La nuova edizione del Salone, la numero cinquantasei, apre con duemila espositori e una dose di energia ancora maggiore rispetto al solito: oltre all’export, lo scorso anno ha infatti recuperato posizioni anche il mercato interno, segnando una crescita del 3,1 per cento. Se la moda di alta gamma fatica ancora a rimettersi in carreggiata, e probabilmente non vi tornerà mai più, incalzata com’è dal fast fashion, il design ha invece saputo collocarsi in uno spazio a metà fra lo stile e il cibo inteso come espressione di gusto e non come apporto calorico: è insomma cool e cultivé senza impegno, se ne può parlare senza sentirsi degli idioti a prescindere e per di più, mentre i designer della moda se la giocano da grandi star, Philippe Starck, Ingo Maurer, Carlotta de Bevilacqua o Tom Dixon sono invece più che disposti a spiegare al viandante del design – fra i millecento e rotti eventi organizzati fuori Salone saranno circa trecentomila, per un indotto turistico di 230 milioni di euro – le meraviglie delle loro sedioline, dei loro divani o delle loro lampade ad altissimo risparmio energetico, un argomento solo approcciato negli ultimi anni, ma di grande rilevanza in questa edizione, che guarda alla democrazia anche su un altro fronte, quello della progettazione.

 

Dopo aver imparato a mangiare ecologico, o almeno a provare a farlo, l’occidente sta infatti tentando di consumare meno e meglio.

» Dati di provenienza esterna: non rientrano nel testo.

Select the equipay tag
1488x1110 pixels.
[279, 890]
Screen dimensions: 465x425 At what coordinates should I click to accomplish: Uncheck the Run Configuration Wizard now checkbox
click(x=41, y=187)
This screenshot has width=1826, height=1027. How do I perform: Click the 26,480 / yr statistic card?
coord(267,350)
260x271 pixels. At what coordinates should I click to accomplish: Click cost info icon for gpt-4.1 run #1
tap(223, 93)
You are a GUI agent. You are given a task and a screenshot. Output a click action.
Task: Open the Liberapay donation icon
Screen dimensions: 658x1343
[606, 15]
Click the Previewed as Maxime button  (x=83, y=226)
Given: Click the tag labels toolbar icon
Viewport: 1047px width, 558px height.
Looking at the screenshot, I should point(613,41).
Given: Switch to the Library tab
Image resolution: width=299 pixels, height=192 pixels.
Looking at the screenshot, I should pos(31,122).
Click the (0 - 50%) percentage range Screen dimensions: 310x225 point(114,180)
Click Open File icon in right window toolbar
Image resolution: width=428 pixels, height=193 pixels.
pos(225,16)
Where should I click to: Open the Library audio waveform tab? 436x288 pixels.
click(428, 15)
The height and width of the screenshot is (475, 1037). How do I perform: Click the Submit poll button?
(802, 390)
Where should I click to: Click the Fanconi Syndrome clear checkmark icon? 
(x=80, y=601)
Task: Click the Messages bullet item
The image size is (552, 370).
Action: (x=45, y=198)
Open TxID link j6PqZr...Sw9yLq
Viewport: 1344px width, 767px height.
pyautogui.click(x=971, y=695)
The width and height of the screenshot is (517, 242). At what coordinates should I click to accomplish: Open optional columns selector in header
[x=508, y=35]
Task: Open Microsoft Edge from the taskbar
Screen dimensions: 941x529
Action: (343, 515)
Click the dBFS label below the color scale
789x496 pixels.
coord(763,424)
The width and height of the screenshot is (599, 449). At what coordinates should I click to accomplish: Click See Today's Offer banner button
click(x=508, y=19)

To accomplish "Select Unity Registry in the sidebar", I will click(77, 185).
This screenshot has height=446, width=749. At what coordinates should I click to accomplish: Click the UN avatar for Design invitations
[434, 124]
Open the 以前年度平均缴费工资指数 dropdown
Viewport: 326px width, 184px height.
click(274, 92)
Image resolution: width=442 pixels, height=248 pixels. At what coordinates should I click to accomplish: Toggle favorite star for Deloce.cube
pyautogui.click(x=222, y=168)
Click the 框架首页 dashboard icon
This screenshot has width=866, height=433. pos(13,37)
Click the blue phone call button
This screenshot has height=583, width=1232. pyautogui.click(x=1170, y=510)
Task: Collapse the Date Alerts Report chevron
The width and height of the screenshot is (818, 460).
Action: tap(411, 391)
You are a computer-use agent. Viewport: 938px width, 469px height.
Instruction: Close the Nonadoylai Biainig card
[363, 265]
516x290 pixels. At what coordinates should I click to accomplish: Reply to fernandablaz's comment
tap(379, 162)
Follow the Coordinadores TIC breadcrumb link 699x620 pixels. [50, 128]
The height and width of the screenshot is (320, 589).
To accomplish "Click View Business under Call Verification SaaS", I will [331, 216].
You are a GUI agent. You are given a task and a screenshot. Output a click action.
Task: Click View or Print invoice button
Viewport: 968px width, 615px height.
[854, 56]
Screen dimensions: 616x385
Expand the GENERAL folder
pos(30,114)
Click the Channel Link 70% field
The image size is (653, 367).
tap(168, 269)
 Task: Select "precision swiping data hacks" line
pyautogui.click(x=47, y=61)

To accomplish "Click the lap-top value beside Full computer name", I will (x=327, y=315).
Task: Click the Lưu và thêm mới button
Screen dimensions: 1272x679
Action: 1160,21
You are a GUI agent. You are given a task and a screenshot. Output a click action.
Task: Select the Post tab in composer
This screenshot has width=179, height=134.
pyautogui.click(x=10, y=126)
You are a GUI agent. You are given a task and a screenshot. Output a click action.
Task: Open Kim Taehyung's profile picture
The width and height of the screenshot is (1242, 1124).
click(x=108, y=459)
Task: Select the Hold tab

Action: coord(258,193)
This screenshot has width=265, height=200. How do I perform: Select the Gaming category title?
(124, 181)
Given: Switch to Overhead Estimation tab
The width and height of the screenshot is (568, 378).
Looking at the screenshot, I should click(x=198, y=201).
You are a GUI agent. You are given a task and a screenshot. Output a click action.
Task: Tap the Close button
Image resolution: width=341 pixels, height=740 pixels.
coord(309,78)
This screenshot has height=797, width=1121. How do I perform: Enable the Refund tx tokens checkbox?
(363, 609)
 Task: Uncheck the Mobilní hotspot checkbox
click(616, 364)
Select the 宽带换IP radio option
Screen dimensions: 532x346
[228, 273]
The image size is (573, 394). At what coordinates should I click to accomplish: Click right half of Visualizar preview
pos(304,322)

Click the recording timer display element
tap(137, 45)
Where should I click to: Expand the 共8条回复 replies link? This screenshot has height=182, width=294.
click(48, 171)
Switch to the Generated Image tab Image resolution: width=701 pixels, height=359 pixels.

A vivere, come usa dire, green, sia in casa sia in ufficio. Per farlo però ha bisogno che ingegneri, architetti e progettisti lavorino con uno stesso schema condiviso, il cosiddetto bim, acronimo di business information modelling, in pratica il modello unico della progettazione. Sarà il tema del grande talk organizzato da Federlegno con Edison il 7 aprile prossimo, al Mall di Porta Nuova, e della mostra curata da Cristina Cutrona per l’altra biennale, dedicata ai mobili da ufficio, che esplora le trasformazioni del mondo del lavoro con un titolo da dare l’orticaria alla gravità rabbiosa di Susanna Camusso: “A joyful sense at work”.

 

Il clima è talmente euforico che nelle zone “design district” della città, cioè Brera, Tortona e Isola, gli affitti sono cresciuti anche del centocinquanta per cento. In centro non si dorme per meno di cinquecento a notte, e anche i loft, sede privilegiata delle presentazioni di chi non possiede una showroom, costano il 32-40 per cento in più rispetto al solito. Cartier, per darsi una spolverata e godere a sua volta dello strepitoso volano, ha affittato il vecchio garage Sanremo di via delle Fosse Ardeatine.